- EXERCISE REQUIREMENTS
In the items below, lay out everything from the line containing "This screenshot has height=757, width=1355." down to the line containing "Go to the Home" as a JSON list of strings, with one string per line and blank lines left out.

Extracted records

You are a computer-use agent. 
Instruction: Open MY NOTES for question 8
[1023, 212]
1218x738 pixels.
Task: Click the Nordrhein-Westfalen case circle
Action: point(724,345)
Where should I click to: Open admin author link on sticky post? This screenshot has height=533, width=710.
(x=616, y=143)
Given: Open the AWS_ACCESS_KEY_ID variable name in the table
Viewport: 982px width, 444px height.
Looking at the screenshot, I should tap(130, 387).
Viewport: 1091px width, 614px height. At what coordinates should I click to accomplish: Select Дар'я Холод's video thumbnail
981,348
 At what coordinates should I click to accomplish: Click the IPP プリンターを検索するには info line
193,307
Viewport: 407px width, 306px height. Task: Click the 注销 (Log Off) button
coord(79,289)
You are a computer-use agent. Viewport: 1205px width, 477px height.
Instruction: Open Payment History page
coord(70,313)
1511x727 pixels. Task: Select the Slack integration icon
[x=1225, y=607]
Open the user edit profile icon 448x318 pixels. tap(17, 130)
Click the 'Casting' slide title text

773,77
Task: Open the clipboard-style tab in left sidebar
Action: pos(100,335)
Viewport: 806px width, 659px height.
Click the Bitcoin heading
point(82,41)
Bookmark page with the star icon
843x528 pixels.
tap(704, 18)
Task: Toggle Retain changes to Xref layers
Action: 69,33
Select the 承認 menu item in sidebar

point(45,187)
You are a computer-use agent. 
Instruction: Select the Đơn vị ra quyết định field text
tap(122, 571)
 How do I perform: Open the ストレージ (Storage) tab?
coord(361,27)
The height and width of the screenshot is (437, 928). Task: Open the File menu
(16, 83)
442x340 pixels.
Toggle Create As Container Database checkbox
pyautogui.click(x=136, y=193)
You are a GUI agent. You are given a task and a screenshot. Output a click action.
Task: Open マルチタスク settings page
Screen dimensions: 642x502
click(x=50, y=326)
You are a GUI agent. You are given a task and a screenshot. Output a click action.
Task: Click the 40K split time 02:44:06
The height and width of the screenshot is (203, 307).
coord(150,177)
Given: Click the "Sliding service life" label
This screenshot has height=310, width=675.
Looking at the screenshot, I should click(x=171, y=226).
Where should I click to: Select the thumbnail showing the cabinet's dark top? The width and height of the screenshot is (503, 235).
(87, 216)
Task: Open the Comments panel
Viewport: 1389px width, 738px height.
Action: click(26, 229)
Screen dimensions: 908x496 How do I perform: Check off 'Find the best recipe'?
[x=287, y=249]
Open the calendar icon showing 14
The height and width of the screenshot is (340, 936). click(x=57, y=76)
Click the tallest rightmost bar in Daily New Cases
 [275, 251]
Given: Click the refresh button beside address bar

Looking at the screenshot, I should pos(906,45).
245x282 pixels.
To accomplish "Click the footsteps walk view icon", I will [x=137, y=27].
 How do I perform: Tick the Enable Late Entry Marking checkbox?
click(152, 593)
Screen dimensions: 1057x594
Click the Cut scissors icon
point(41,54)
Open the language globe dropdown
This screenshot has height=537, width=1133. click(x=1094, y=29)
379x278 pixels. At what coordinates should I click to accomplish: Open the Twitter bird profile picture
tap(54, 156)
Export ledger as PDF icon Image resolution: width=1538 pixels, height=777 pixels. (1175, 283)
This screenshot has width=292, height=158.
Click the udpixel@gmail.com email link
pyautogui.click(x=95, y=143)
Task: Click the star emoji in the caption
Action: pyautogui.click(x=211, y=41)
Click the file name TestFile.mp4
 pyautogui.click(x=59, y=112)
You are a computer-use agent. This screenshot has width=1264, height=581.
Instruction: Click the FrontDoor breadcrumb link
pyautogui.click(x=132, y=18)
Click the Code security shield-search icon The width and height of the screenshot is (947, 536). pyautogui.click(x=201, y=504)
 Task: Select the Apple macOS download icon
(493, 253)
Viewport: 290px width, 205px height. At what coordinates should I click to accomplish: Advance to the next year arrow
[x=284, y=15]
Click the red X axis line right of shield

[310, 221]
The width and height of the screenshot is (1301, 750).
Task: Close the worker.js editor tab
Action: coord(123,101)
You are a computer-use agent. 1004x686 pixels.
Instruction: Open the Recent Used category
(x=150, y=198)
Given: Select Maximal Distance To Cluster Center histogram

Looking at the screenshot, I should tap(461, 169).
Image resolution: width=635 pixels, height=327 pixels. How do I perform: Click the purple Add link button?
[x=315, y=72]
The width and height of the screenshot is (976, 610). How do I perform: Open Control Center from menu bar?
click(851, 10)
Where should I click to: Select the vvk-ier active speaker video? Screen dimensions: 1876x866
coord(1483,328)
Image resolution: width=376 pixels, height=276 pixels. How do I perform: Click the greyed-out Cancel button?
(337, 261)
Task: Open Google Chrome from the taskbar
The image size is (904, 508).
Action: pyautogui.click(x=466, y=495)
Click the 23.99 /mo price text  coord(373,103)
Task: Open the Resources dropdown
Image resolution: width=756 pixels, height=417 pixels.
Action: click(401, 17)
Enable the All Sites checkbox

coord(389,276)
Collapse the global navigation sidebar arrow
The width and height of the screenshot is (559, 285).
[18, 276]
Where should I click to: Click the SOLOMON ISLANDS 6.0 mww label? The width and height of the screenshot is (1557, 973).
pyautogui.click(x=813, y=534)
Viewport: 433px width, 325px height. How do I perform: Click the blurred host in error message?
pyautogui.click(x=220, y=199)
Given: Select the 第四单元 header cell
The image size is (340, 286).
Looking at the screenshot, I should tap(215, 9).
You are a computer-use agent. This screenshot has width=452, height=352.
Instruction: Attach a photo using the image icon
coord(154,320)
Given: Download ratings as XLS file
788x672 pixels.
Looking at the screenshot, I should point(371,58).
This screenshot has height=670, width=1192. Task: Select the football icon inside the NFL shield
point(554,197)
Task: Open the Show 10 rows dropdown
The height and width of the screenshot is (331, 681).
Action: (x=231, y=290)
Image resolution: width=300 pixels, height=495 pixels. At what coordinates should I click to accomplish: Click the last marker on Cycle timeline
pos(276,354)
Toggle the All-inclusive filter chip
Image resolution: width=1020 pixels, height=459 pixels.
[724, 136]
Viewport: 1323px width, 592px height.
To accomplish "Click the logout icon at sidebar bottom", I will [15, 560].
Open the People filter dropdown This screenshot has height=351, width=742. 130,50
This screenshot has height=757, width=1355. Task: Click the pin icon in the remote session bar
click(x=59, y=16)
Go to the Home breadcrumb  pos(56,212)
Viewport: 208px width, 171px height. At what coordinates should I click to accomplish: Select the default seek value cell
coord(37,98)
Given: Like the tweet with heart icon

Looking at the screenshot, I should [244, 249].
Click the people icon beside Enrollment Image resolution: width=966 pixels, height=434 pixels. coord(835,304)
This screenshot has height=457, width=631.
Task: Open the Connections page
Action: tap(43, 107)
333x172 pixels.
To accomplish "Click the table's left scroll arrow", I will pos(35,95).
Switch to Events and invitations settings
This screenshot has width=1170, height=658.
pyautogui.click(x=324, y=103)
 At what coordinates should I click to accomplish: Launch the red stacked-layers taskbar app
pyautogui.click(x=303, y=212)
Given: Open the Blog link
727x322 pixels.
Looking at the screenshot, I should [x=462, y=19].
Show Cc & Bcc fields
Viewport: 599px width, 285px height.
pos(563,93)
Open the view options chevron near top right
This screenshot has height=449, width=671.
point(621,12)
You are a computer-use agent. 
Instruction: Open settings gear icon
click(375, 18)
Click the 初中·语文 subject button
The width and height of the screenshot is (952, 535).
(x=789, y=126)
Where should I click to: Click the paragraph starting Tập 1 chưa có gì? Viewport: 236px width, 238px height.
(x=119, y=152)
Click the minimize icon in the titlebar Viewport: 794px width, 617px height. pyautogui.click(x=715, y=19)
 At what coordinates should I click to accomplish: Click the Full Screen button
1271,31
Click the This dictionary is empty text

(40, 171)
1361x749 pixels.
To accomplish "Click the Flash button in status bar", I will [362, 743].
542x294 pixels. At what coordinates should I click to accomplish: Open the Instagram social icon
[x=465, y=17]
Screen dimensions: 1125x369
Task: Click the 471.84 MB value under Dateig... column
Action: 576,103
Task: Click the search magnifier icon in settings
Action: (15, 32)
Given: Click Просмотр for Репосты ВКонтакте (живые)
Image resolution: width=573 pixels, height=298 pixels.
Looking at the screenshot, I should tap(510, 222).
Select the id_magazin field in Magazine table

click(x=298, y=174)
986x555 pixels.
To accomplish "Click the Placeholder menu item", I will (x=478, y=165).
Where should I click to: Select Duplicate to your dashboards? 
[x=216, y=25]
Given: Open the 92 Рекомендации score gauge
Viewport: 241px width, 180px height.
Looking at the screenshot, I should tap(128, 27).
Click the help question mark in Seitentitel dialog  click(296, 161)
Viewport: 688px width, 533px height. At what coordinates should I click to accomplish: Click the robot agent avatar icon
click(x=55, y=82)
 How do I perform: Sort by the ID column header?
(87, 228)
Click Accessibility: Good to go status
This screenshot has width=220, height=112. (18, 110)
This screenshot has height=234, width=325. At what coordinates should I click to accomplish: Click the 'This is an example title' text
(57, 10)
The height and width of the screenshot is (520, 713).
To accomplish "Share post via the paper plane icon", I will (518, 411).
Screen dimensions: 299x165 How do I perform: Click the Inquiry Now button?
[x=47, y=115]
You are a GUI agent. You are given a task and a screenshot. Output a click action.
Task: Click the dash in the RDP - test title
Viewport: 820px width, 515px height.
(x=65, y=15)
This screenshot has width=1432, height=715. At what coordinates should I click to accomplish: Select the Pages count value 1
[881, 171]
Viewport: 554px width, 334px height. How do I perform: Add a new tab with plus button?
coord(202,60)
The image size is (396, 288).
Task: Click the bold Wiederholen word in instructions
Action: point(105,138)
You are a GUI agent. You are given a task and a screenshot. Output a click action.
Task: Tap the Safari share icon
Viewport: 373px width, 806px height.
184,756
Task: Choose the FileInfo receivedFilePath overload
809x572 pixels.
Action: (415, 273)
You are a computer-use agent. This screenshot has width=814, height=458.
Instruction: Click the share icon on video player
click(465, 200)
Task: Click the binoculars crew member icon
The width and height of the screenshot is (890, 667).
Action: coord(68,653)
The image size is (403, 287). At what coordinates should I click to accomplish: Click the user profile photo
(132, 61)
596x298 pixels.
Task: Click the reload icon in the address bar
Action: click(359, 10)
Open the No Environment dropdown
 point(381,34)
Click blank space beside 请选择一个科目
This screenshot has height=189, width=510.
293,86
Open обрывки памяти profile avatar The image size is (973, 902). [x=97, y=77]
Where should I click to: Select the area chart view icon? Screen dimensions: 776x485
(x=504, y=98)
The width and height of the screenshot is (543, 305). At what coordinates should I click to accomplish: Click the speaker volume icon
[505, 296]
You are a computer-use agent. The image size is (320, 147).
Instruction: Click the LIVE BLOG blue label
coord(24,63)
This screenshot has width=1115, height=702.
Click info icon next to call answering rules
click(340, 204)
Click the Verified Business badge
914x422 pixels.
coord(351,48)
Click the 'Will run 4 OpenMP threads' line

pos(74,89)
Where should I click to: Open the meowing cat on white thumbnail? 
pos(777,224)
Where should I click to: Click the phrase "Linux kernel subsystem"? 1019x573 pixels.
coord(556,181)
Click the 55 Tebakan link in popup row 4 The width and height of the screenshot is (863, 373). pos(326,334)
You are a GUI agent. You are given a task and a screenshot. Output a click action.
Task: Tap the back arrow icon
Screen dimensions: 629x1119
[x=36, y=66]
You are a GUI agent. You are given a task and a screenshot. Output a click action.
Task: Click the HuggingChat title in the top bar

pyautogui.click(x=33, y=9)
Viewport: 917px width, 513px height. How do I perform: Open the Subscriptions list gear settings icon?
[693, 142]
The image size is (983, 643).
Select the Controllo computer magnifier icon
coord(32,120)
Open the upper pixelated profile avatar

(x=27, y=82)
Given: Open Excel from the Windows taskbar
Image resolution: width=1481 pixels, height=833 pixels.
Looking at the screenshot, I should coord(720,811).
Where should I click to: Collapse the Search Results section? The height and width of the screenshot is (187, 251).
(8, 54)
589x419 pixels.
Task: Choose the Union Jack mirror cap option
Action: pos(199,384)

- THE REPLY
[
  "This screenshot has height=757, width=1355. Task: Click the pin icon in the remote session bar",
  "click(x=59, y=16)",
  "Go to the Home breadcrumb  pos(56,212)"
]